Study of the thermal degradation of flame-retardant polyester GFRP using TGA and TG-FTIR-GC/MS

The thermal degradation behaviors of commercial flame-retardant unsaturated polyester glass fiber-reinforced plastic (polyester GFRP) containing aluminum trihydrate (ATH) were studied using thermogravimetric analysis and a combination of TG-Fourier transform infrared-gas chromatography/mass spectrometry (TG-FTIR-GC/MS). From the variation of derivative thermogravimetry curves, it is found that the degradation of polyester GFRP can be divided into two stages with the critical conversion rate of 0.35. Activation energies were calculated by Starink method, and then the kinetic triplet was further determined by Coats-Redfern method.
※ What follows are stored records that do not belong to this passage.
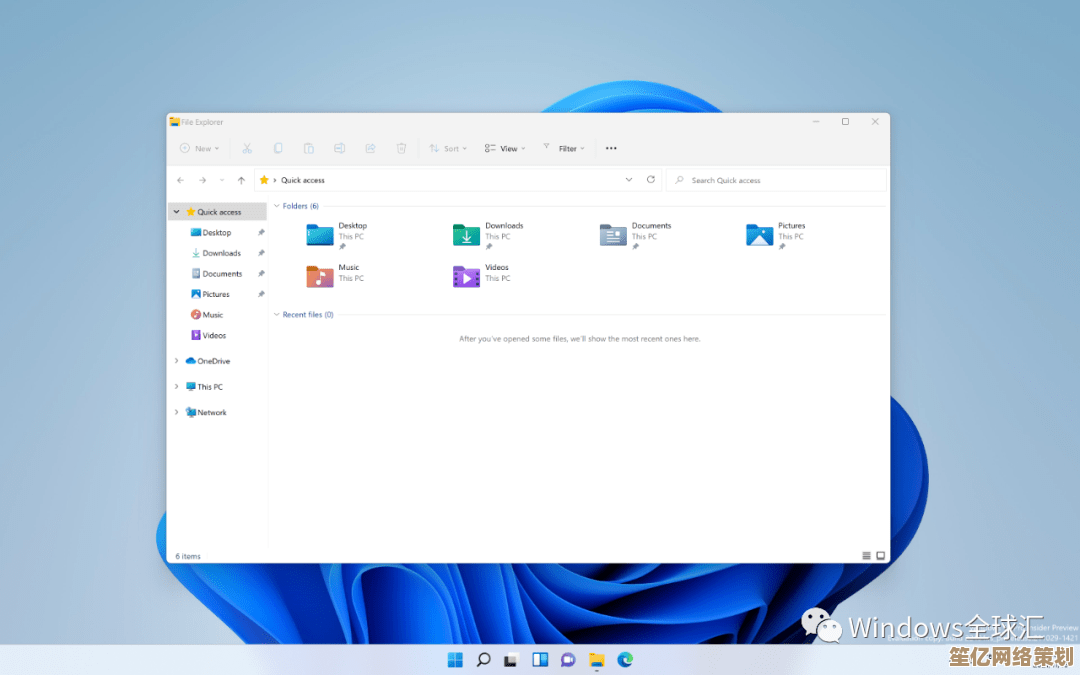Screen dimensions: 1080x675
Task: Click the Cut scissors icon in toolbar
Action: pos(247,148)
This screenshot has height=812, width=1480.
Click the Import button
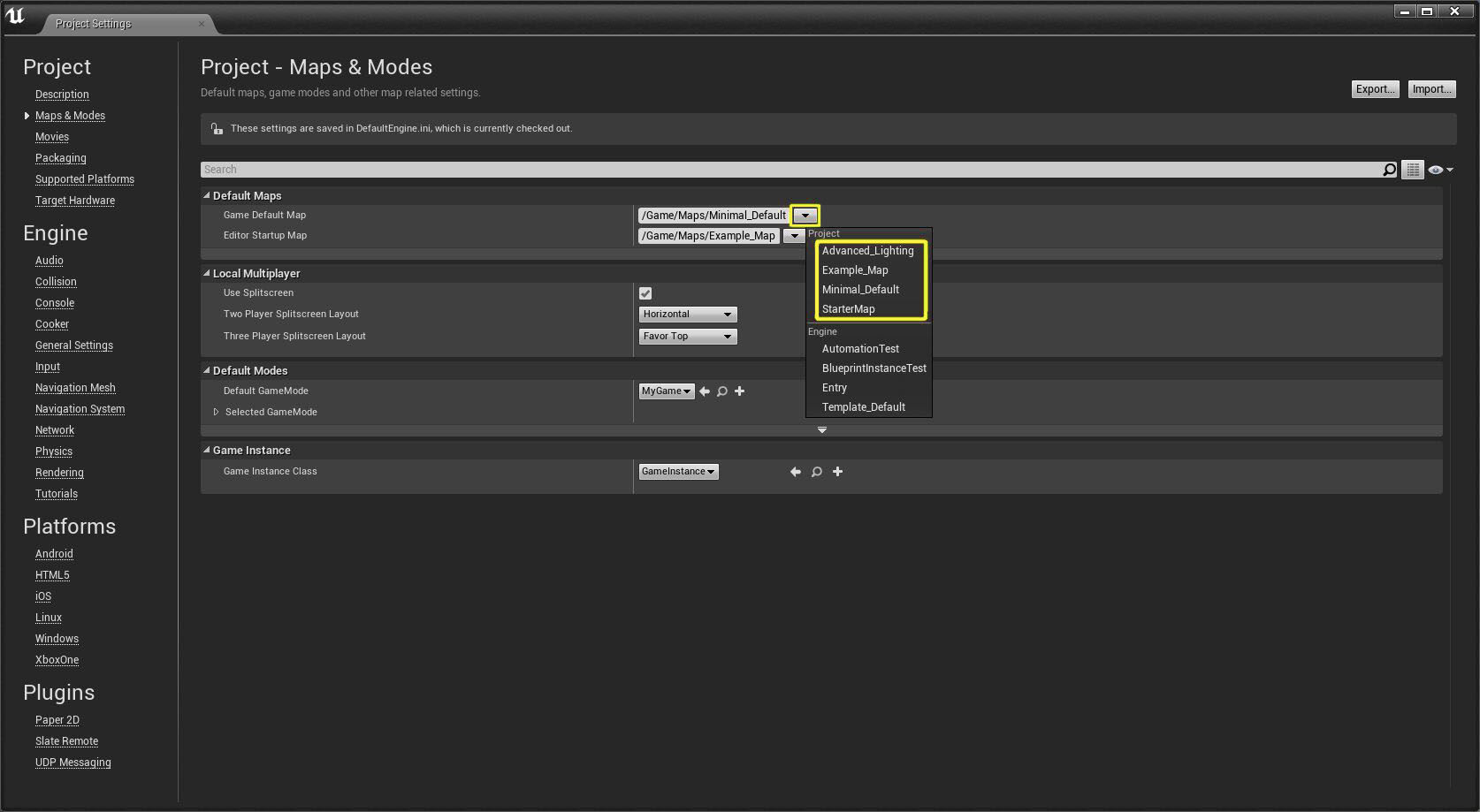[1431, 89]
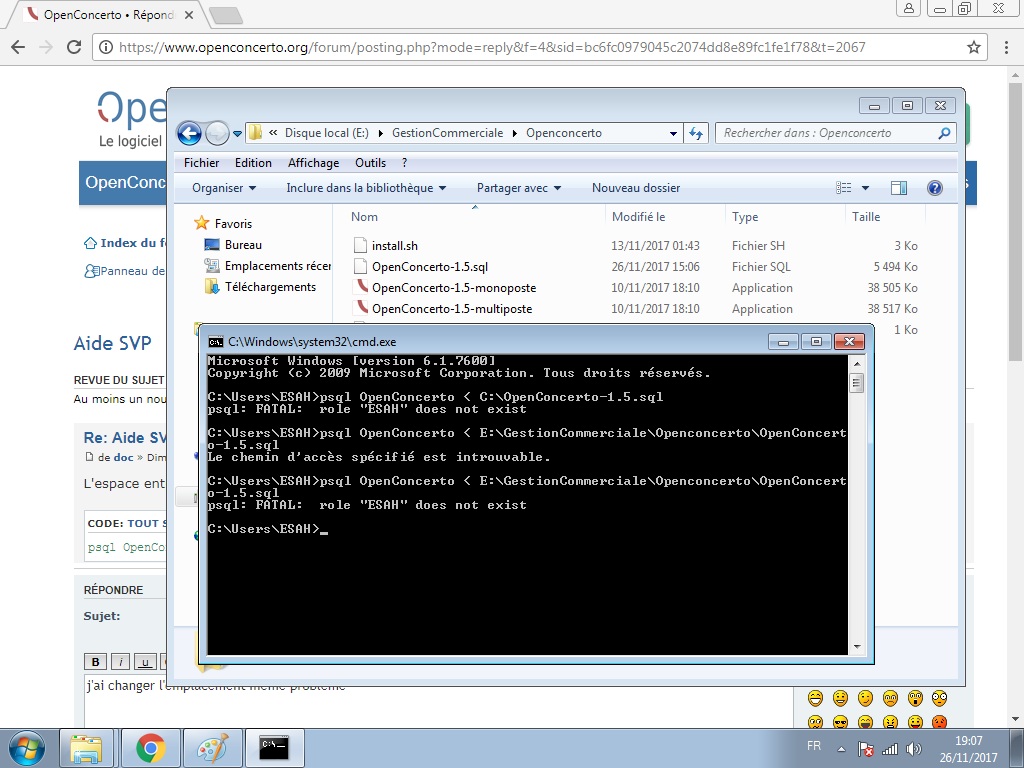Viewport: 1024px width, 768px height.
Task: Click the Nouveau dossier button
Action: [x=636, y=188]
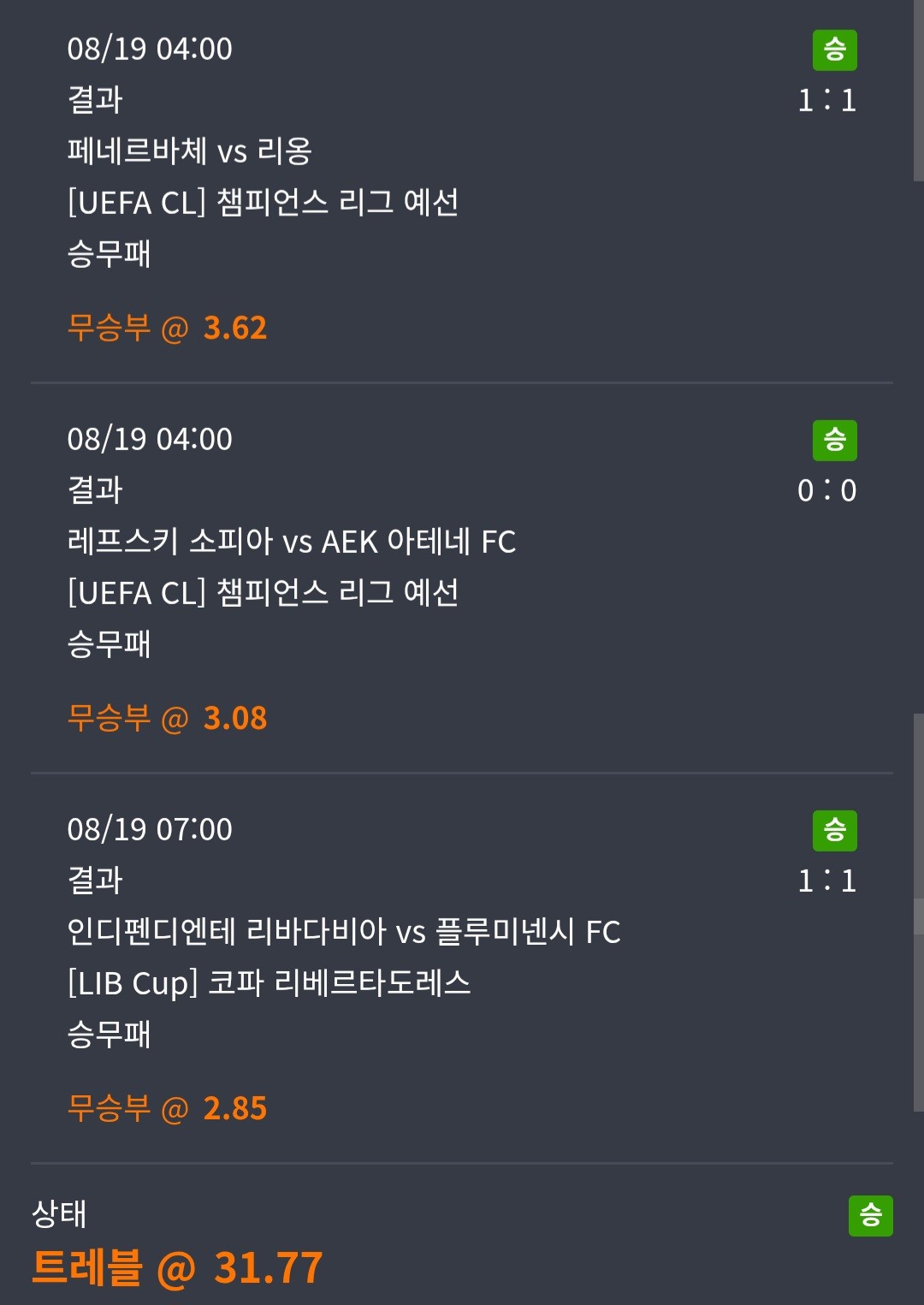Click the first [UEFA CL] 챔피언스 리그 예선 label
The width and height of the screenshot is (924, 1305).
pos(263,203)
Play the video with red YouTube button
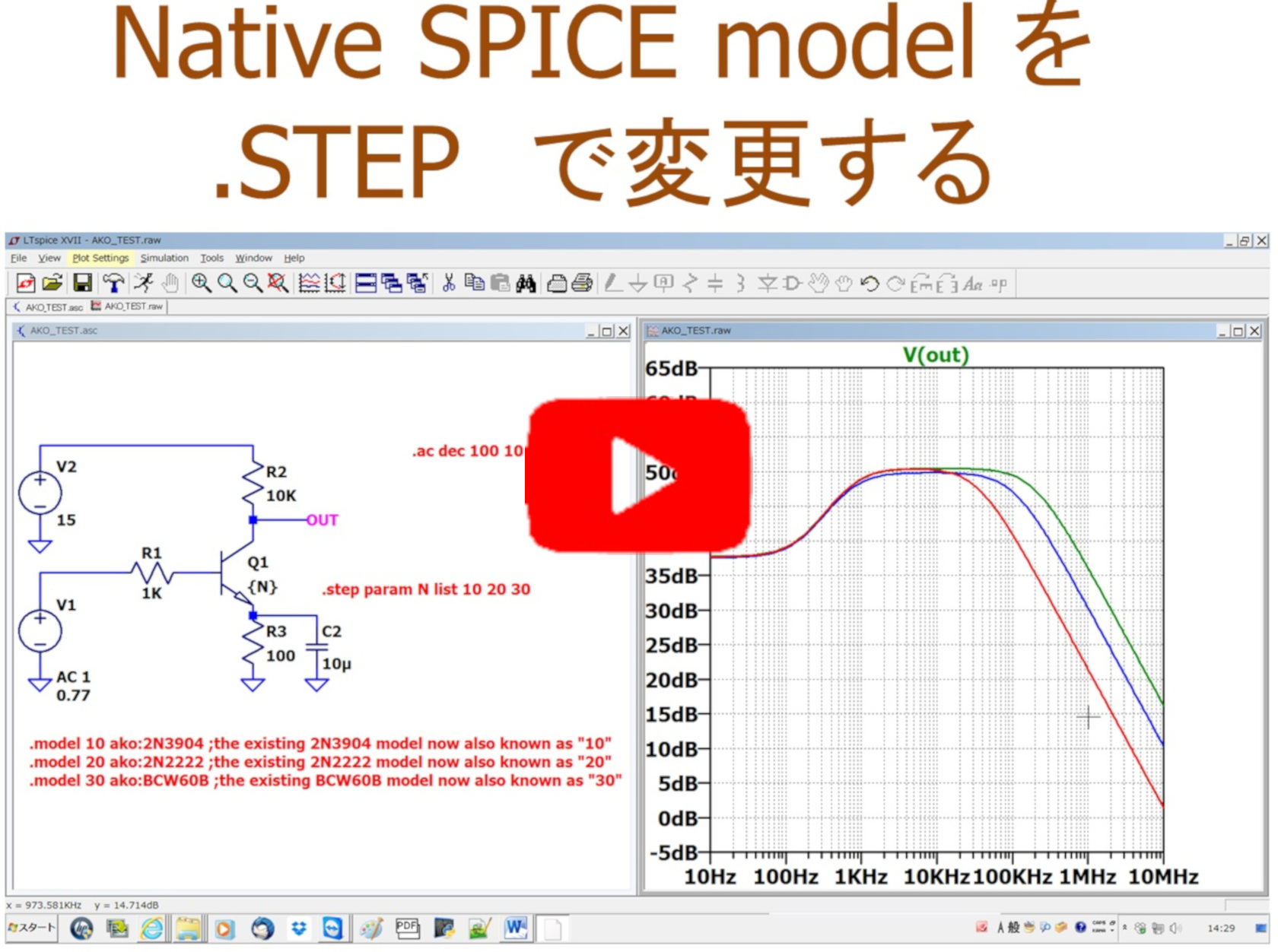 click(639, 475)
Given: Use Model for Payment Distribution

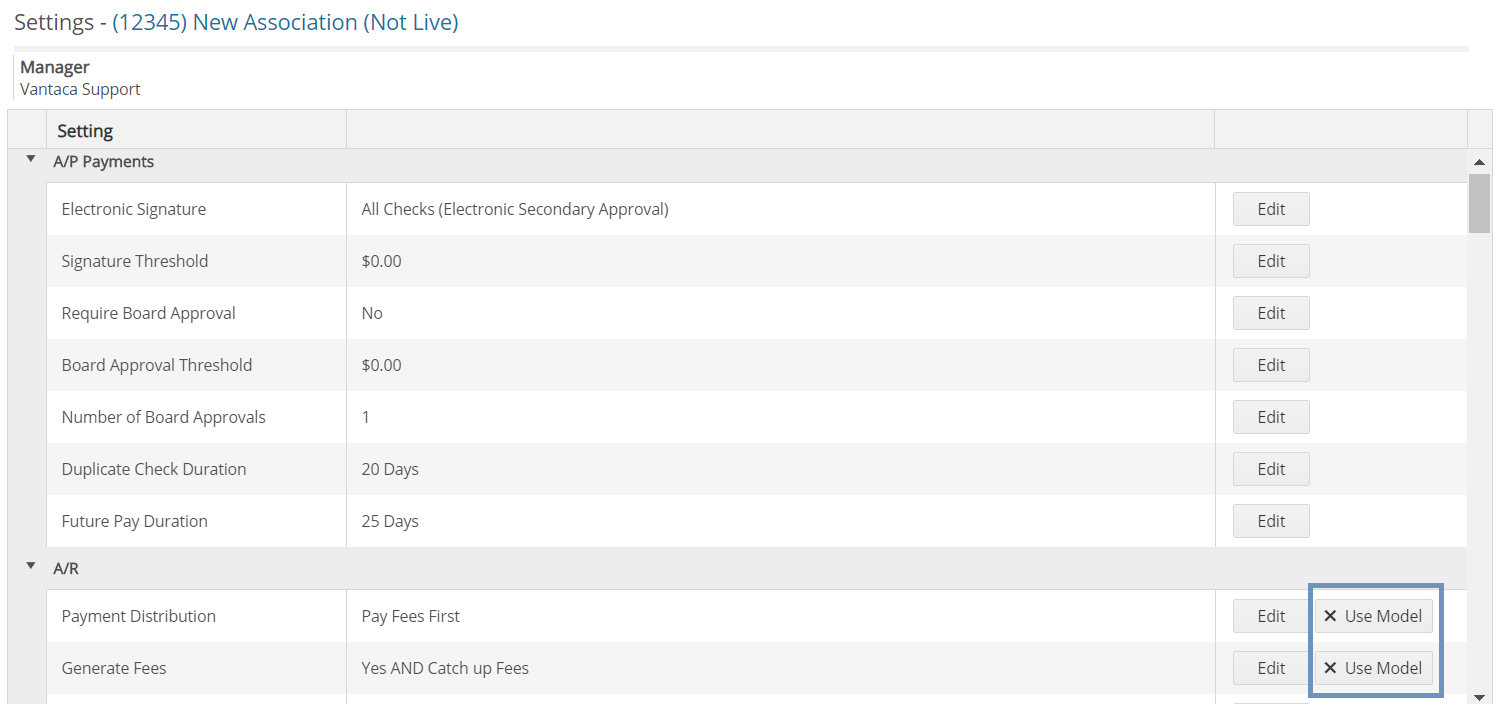Looking at the screenshot, I should 1373,616.
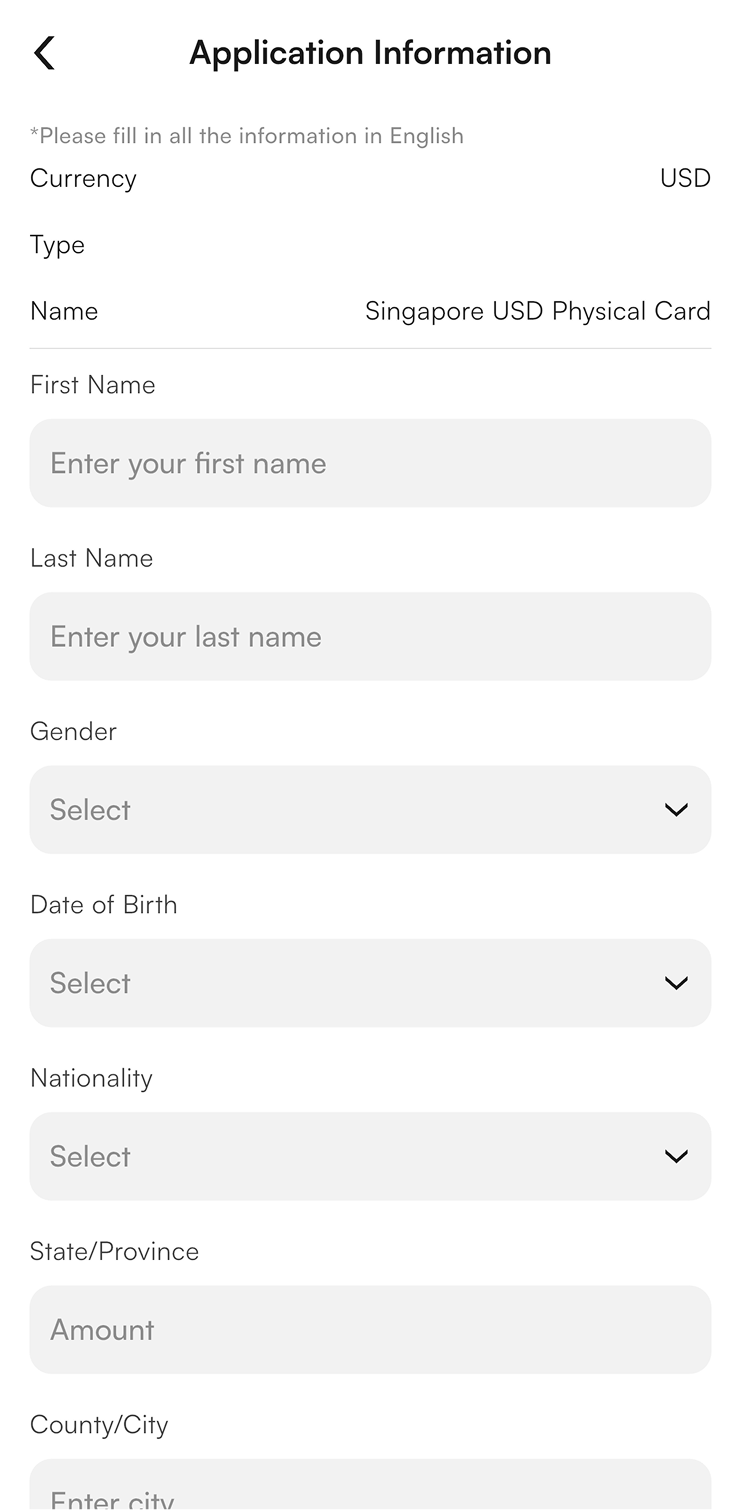Open the Gender Select dropdown

[x=370, y=810]
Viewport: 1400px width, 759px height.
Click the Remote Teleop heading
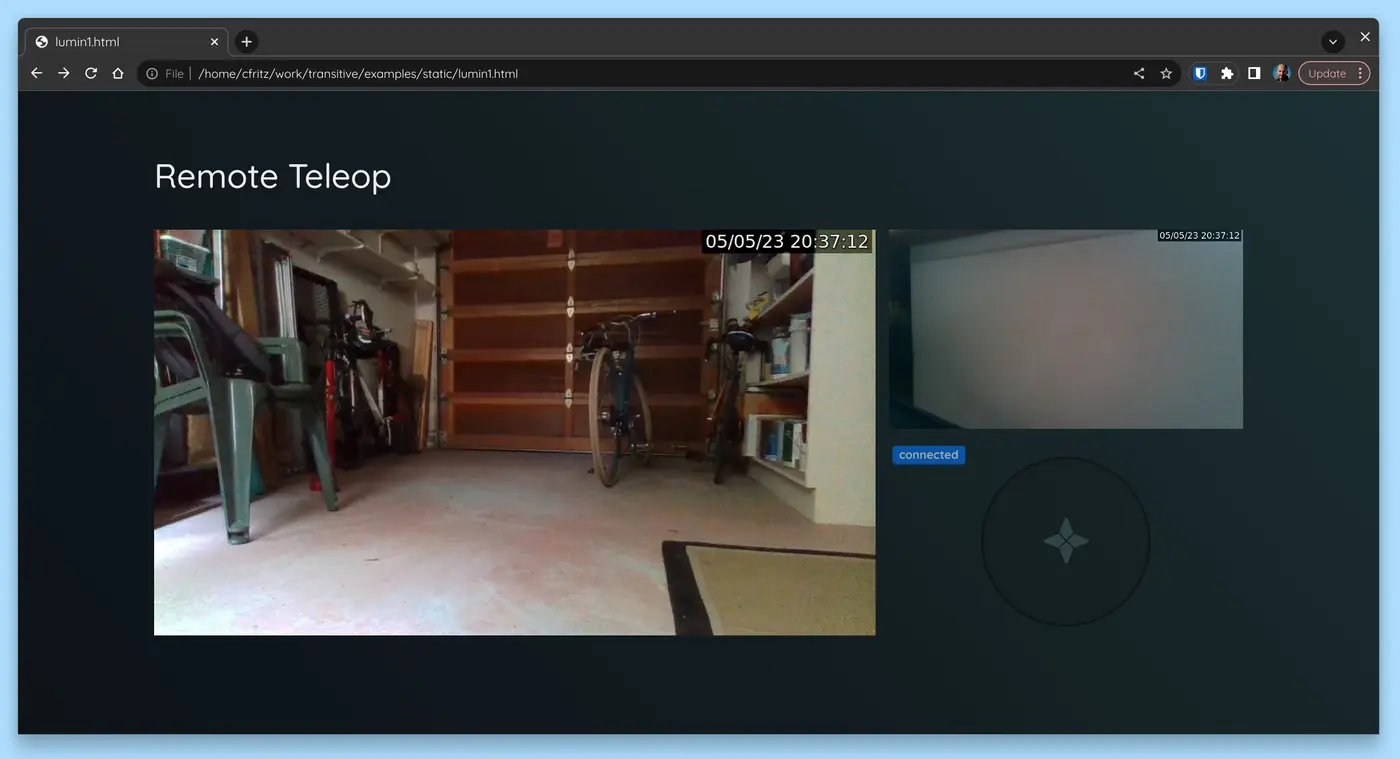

The results show that the dehydration of ATH and breakage of ester linkages lead to the first major mass loss, and volatile products including H2O, dicyclopentadiene, benzaldehyde and dimethyl phthalate are generated. Consecutive reaction occurs in the second stage. The statistical rupture of polyester and polystyrene chains leads to the formation of toxic volatiles, especially styrene, α-methylstyrene, toluene, ethylbenzene, benzaldehyde, phenol and phthalic anhydride. Possible reaction mechanisms are discussed in order to explain the observed results. The experimental results could give guidance to the fire safety design of high-speed train and provide basic data for numerical simulation of fire accidents.